Одним дождливым утром моя сестра Шарлотта ушла из дома. Во всяком случае, я помню, что дождь лил как из ведра. Свое решение она доверила только мне, хоть мне и было всего тринадцать. Просто в доме, который наше семейство сняло после переезда из Ванкувера в Илиган, наши комнаты соединяла общая ванная. А может, у нас были близкие отношения. Я не уверен. Когда она мне открылась, предварительно упаковав вещи, я хотел остановить ее, но в то же время хотел, чтоб она была счастлива. Поэтому я проглотил тяжкую тайну, которая комом встала в горле. Это, наверное, единственный секрет, который мне удалось сохранить.
Бабушка с дедушкой были в пятистах милях от нас, в Маниле. Всего три часа на самолете, но все равно не дома. Последнее время Буля с Дулей были не в ладах и вымещали зло на Шарлотте, на мне, на всех своих внуках. Буля была уверена, что у Дули есть любовница, и поэтому не выпускала его из виду. Она убедила себя, что политическая деятельность — лишь повод для его похождений. Поэтому, когда он поехал в столицу на общее собрание губернаторов — последнее для него, поскольку скоро истекал срок его полномочий, — она отправилась с ним. Когда они вернулись, Шарлотты уже не было.
Пока еще никто не знал, что ее спальня опустела, я сидел меж ее осиротевших пожитков. Комната еще дышала ею, тем свежим запахом, который я помню не так хорошо, чтоб описать, но достаточно, чтобы знать: он принадлежал ей одной. Я прошелся по ее подшивке «Элль», вырезал все фотографии с девушками в купальниках и распихал по карманам, чтобы потом перепрятать меж страниц Библии.

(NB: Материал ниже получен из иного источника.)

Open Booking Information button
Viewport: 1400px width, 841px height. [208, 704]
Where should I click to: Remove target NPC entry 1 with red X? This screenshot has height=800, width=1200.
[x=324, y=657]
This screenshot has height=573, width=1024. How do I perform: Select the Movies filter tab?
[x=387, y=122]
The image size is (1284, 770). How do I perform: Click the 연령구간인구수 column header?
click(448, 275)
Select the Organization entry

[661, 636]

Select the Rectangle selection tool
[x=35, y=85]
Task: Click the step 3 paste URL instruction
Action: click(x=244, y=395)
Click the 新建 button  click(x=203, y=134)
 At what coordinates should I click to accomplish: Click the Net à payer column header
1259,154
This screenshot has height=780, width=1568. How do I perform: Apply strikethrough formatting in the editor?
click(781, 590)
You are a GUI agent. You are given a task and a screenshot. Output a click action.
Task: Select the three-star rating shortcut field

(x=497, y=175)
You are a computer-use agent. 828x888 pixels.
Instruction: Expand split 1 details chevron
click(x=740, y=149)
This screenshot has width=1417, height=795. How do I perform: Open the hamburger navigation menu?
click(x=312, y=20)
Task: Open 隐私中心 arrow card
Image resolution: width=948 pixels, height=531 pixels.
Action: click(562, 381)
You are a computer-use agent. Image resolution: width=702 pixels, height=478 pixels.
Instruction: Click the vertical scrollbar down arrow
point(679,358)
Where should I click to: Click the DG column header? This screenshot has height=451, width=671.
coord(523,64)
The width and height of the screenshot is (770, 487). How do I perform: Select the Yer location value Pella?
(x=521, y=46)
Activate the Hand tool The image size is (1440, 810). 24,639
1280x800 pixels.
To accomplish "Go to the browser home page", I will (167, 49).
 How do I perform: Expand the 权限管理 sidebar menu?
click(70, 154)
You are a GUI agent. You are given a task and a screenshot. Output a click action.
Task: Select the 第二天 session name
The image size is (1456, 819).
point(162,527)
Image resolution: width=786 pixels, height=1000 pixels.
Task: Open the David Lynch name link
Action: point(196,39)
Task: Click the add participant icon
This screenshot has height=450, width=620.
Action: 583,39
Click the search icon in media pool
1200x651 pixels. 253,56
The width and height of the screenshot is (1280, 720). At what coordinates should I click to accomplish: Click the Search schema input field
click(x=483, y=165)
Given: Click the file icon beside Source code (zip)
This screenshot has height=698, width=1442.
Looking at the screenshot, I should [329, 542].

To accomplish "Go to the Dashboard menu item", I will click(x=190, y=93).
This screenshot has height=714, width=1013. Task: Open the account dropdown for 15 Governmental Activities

Я был еще маленький, но все же понимал. Я не винил ее. Ее оторвали от парня, с которым она встречалась в старших классах, и притащили на другой конец света, в этот мир, полный экзотических клише — манго, залитые солнцем улицы, коралловые рифы, язык, чужой настолько, что, когда мы говорили на нем, местные не могли сдержать улыбки. К нам приставили охранников, шоферов, служанок, которые гладили даже носки. Роскошь, сперва усилившая, а потом принявшаяся разъедать то ощущение свободы, которое мы познали в Ванкувере. Как я ненавидел, когда Шарлотта, сидя внизу, в углу игровой комнаты, плакалась в трубку по международной линии. Я ненавидел бабушку с дедушкой за то, что они привезли меня сюда, в новую школу; за то, что кричали на Шарлотту; за то, что перетащили нас в дом, где сами бывали нечасто.
В комнате Шарлотты не застлана кровать. Я сидел в изножье и перебирал компакт-диски, которые она не взяла с собой. Я поставил Уитни Хьюстон «The Greatest Love of All» на новенький бумбокс, подаренный ей дедушкой. Это была одна из любимых песен Шарлотты, она распевала ее на весь дом, аккомпанируя себе на кабинетном рояле, купленном ей дедом. Уитни пела: «Я верю, что дети — это будущее. Воспитайте их и дайте идти своим путем». Когда она дошла до припева — в котором говорится, что не следует во всем быть тенью другого, после чего идет мощный аккорд про то, что не важно, победил ты или проиграл, главное, что жил своей жизнью, в которую верил, — когда Уитни дошла до строчки, что нужно сохранять собственное достоинство, я больше не мог сдерживаться и заплакал, что бывало со мной прежде и еще случится не раз, когда другого выхода не будет. Вырезки с девушками в купальниках помялись в кармане рубашки.